WHAT ETHNIC ALBANIANS SHOULD CONSIDER AND DO TO END THE CRISIS:

The National Liberation Army has succeeded in focusing international attention on the legitimate grievances that Albanians have in Macedonia about anti-Albanian racism and institutionalized discrimination. However, the timing and nature of the NLA’s response has endangered human life and compromised the Albanian national cause. There is no support for armed rebellion in Macedonia by the international community, because the situation is not the same as it was in Kosova, where Albanians were routinely imprisoned, tortured, and killed throughout ten years of occupation, culminating in Slobodan Milosevic’s campaign of mass extermination and forced deportation in 1998-1999. The NLA picked up the gun—which should be the last resort after all nonviolent means have been exhausted—without first engaging in the political process underway in Macedonia by Arben Xhaferi and other Albanian leaders, who were close to making significant changes in the legal, economic, educational, and political status of Albanians.
    The NLA picked up the gun without first articulating to the world the plight of Albanians who live in Tanusha and other Macedonian villages on the border of Kosova, with the result that a new round of anti-Albanian press has ensued to the detriment of Albanians throughout the world. Instead of securing rights and freedom for the Albanians who are disenfranchised in Macedonia, it has helped NATO justify its premature and ill-considered release of the Serbian military into the buffer zone. Picking up the gun at the wrong time has also undermined the resolution of Kosova’s status and put the lives of Albanians in Mitrovice and Presheva are at considerably greater risk.
    At this critical juncture, when the pursuit of war will lead only to a bloodier and more devastating conflict on all sides, the Albanian community must come to grips with the fact that the National Liberation Army was created not by the majority of Albanians in Macedonia and in the rest of the Balkans, but by members of LPK, a small revolutionary Marxist party. Although some of LPK’s leaders, including Ali Ahmeti (head of the NLA), can be credited with helping to form the Kosova Liberation Army in Switzerland in the early 1990s, the KLA ultimately emerged as a democratic force. It is time to demand that LPK cease all military activities and become accountable to the political process. In this connection, it is time for the Albanian community also to acknowledge that the current crisis in Macedonia is as much the result of a power struggle inside the Albanian community as it is the result of years of discrimination and repression by ethnic Macedonians. This internal struggle has been compounded by efforts to exploit the current situation for political advantage, such as the recent vitriolic attack against Arben Xhaferi, replete with falsehoods, by Bardyl Mahmuti.
    While the DPA is not without its faults, and should undergo careful self-examination and change in this period, it is also the case that DPA leader Arben Xhaferi and his colleagues should receive credit and support for their numerous accomplishments in improving the present and future prospects for Albanians in Macedonia. Arben Xhaferi should also receive praise for his superb performance as a statesman on behalf of the Albanian people throughout this crisis. Meanwhile, politicians and parties who feel that they have a better program to offer Albanians in Macedonia should not spend their time attacking other Albanians, but in vigorously offering their programs to the electorate in preparation for the October 2002 national elections, while presenting a unified voice with all Albanian factors when it comes to the legal and institutional changes that must be made in Macedonia. Every Albanian, but especially Albanian politicians, intellectuals, and activists, should be working to make full equality for Albanians in Macedonia a reality.

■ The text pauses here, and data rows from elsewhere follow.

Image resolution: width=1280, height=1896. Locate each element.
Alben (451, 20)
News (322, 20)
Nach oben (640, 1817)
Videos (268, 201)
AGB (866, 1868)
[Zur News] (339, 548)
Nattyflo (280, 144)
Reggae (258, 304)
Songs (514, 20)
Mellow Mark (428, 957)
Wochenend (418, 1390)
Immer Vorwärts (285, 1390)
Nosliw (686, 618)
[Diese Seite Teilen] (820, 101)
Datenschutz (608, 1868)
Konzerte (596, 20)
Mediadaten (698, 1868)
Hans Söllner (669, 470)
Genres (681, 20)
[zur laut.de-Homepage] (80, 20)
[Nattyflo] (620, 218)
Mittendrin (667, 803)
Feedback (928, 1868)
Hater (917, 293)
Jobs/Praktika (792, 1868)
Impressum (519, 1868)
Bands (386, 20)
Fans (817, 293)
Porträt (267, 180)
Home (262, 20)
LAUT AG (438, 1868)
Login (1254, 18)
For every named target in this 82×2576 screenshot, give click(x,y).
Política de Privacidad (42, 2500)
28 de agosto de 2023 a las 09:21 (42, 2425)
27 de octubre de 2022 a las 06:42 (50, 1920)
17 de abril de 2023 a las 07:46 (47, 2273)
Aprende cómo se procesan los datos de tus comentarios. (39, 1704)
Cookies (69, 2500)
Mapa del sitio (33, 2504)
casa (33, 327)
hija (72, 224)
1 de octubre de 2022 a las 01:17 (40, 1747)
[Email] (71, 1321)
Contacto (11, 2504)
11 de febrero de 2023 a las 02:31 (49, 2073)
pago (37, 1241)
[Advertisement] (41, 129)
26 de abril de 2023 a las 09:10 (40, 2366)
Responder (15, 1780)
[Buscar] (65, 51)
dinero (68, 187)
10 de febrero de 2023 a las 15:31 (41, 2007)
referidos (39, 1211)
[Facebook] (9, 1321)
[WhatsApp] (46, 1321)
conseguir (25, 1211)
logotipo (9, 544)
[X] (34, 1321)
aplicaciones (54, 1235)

WHAT THE INTERNATIONAL COMMUNITY SHOULD CONSIDER AND DO TO END THE CRISIS:

While the steps taken by Macedonia’s coalition government in the next few weeks will be critical to the outcome of the crisis in Macedonia, the steps taken by the international community will be equally decisive. The international community should cease sending ambiguous signals about its commitment to a diplomatic solution to the crisis. To date, much lip service has been given to a peaceful, diplomatic solution, while the major thrust has been swift condemnation of the NLA’s actions and support for the Macedonian military offensive. The West has promised to uphold Macedonia as a democratic, multiethnic state, but it has endorsed the actions of ethnic Macedonian leaders without showing enough regard for the position of the Democratic Party of Albanians in Macedonia, which made the VMRO-DPME coalition government possible in the first place.
    Identifying and implementing genuine political solutions to the problems in Macedonia and other parts of Southeast Europe is the only way to avoid more bloodshed and to avert a fifth Balkan war. And as much as the Bush administration would prefer to give Europe the lion’s share of responsibility, it has to come to grips with the fact that a negotiated settlement will not happen without active involvement by the United States. Albanians, in particular, view the United States as their only protector and as the only country that can shift the countries of the Former Yugoslavia from the previous Communist model to Western, participatory democracy.
    The international community laments corruption in Macedonia and other countries in Southeast Europe, and yet it has failed to make good on its promises to help Macedonia economically in return for the pivotal role that Macedonia played during the war in Kosova, when it gave refuge to hundreds of thousands of Kosovar Albanians. This breach of trust, which fuels the prevailing anti-Western mood among ethnic Macedonians, must be addressed.
    Finally, there is no question that uncertainty about the future status of Kosova has fueled the current crisis in Macedonia. National elections should be held in Kosova as soon as possible and a process mapped out for final status negotiations. Contrary to the opinion of some European countries, Kosova’s independence will contribute to the strengthening, not to the demise, of the Macedonian state.